Le ministère de la Défense propose 1.100 places d’hébergement pour les sans-abris
D’après Mme le ministre du Logement, Cécile Duflot, « le dispositif d’hébergement d’urgence était « aujourd’hui en saturation totale sur certains territoires », « y compris les places hivernales ». Et de promettre, le 13 décembre, au Sénat, qu’un « plan pluriannuel » portant sur l’hébergement d’urgence « sera annoncé le 22 janvier ».

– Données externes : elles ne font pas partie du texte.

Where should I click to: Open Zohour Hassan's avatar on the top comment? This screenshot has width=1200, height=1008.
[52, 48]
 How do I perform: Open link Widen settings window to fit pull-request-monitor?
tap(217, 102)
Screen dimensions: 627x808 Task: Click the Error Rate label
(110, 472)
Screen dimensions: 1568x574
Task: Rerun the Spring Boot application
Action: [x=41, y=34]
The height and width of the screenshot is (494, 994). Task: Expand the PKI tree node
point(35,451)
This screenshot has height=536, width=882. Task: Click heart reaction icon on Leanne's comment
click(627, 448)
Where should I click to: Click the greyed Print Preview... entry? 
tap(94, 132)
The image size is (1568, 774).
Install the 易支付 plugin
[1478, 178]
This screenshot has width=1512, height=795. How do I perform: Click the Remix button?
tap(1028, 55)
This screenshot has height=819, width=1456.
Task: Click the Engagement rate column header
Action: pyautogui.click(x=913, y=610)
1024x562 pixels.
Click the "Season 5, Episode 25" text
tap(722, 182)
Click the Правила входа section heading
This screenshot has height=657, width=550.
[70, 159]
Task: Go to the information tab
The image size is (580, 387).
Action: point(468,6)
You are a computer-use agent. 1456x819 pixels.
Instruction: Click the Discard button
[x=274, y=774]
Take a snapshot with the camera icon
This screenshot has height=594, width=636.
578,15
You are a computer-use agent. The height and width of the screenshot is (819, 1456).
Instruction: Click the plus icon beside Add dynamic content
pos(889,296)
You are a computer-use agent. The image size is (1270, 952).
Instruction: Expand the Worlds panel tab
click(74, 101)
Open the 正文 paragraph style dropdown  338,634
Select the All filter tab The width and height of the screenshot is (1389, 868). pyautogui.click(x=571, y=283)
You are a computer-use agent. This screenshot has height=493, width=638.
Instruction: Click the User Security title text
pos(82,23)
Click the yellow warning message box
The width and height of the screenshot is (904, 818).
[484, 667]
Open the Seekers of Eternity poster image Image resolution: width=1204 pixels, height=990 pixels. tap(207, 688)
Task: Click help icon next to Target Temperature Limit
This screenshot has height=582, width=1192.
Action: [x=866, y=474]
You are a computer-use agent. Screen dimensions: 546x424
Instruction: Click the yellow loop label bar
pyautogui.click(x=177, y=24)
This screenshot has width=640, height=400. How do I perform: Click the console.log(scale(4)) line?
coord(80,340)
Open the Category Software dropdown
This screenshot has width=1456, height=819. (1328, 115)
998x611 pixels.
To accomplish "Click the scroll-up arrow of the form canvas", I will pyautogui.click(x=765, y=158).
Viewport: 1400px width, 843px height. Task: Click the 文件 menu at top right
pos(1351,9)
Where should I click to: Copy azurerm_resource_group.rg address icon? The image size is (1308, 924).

En attendant, et comme les années précédentes, le ministère de la Défense va ouvrir ses locaux, dont certains ne sont plus utilisés, aux sans-abris. Selon le général Martin Klotz, ce sont 1.100 places d’hébergement d’urgence qui seront ainsi rendus disponibles, dont 836 pour la seule région parisienne, soit 300 de plus par rapport à l’hiver dernier.
Dans le détail, 486 places d’accueils seront ouvertes à la caserne de Gley, dans le XVIIIe arrondissement de Paris. Cette dernière avait été retenue comme centre d’hébergement d’urgence dans le cadre du plan « Grand froid » mis en oeuvre à partir de 2004. La Ville de Paris souhaite l’acquérir pour y construire des logements. Ce site accueille également 400 demandeurs d’asile.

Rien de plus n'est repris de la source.